Mon Feb 23 12:03:01 PST 2015

Hi Michael,

First, I think this would be much easier on Phabricator. Could you please upload the patch there (with full context):

A few comments:

 struct FindConstantPointers {

-  bool LoadCanBeConstantFolded;

   bool IndexIsConstant;

-  APInt Step;

-  APInt StartValue;

+  bool haveSeenAR;

   Value *BaseAddress;

+  const SCEVAddRecExpr *AddRec;

   const Loop *L;

   ScalarEvolution &SE;

   FindConstantPointers(const Loop *loop, ScalarEvolution &SE)

Please add comments to these variables explaining what they are, and generally, what the algorithm is.

+      // If AddRec is not-null, then we've already visited another AddRec. We

+      // don't handle multiple AddRecs here, so give up in this case.

+      if (AddRec)

         return IndexIsConstant = false;

Maybe I'm reading this incorrectly, but you're not supporting nested AddRecs at all? Correct me if I'm wrong, this means that:

int arr[] = { 1, 2, 3, 4, 5, 6, 7, 8 };
for (int j = 0; i < 8; ++j)
for (int i = 0; i < 8; ++i)
  x += arr[i];

this will work, but:

int arr[8][] = { { 1, 2, 3, 4, 5, 6, 7, 8 }, { 3, 4, 5, 6, 7, 8, 9, 10 } ,  ... };
for (int j = 0; i < 8; ++j)
for (int i = 0; i < 8; ++i)
  x += arr[i][j];

will not work.
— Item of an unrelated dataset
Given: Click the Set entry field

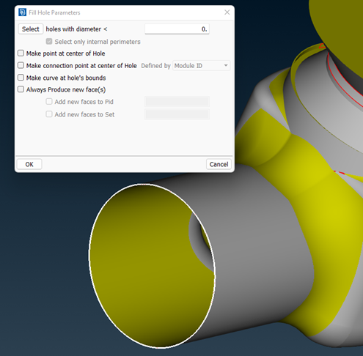Looking at the screenshot, I should 177,114.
I have code that looks like this latter case (comes up when solving multi-dimensional PDEs). I also don't understand the point of the restriction (and you also don't seem to use the 'AddRec' variable anywhere, except for this check). How complicated is it to remove this restriction?
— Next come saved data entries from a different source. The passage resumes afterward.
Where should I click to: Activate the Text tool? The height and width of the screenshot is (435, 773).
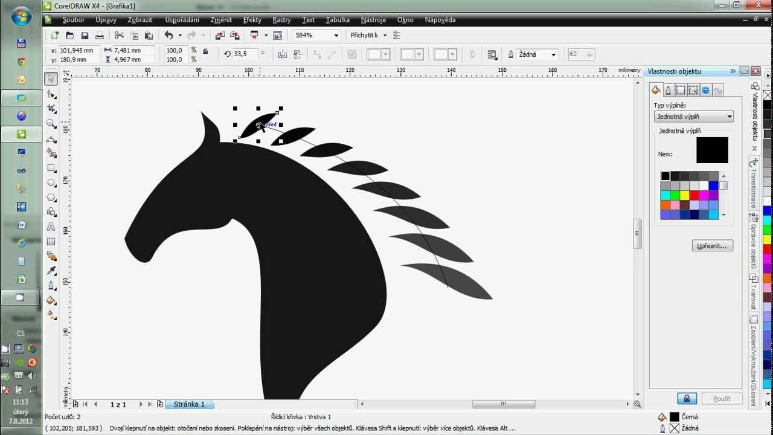[51, 227]
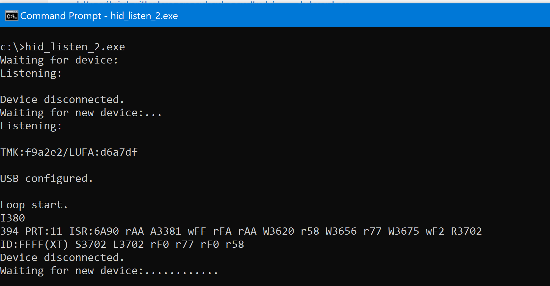Click the "L3702" token
This screenshot has width=550, height=286.
coord(128,245)
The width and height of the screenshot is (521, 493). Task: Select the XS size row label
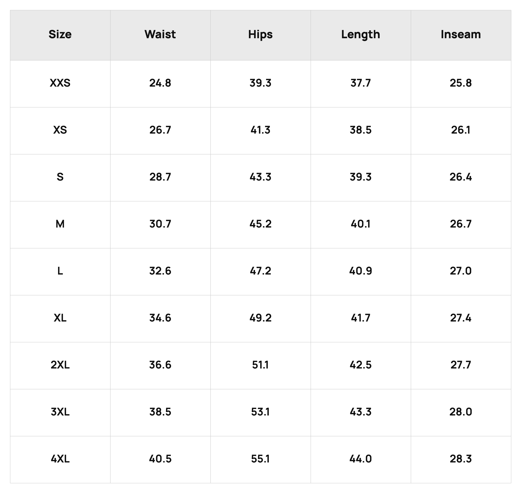pyautogui.click(x=60, y=130)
+    for (BasicBlock::iterator I = BB->begin(), E = BB->end(); I != E; ++I) {

Use range-based for loop.

+    for (unsigned TIdx = 0, TSize = TI->getNumSuccessors(); TIdx != TSize;

+         ++TIdx) {

And here too.

+      if (EarlyExitFound)

+        break;

This means that we've found an early exit that will definitely be taken, right? Please add a comment about that.

+  // Visit all GEPs in the loop L, and find those that after complete loop

+  // unrolling would become constants, or BaseAddress+Constant.  For this to

+  // happen, a GEPs SCEV expression should contain at most one AddRec

+  // expression, and the loop corresponding to this expression should be L. The

+  // rest SCEV sub-expressions should be either constants, or ScevUnknown

+  // (which would become the base address).

+  // If the expression contains the base address, then after subtracting it, we

+  // should get AddRec with constant step and start.

+  void cacheSCEVResults() {

This function seems poorly named for what it does. Why not just call it findConstantPointers?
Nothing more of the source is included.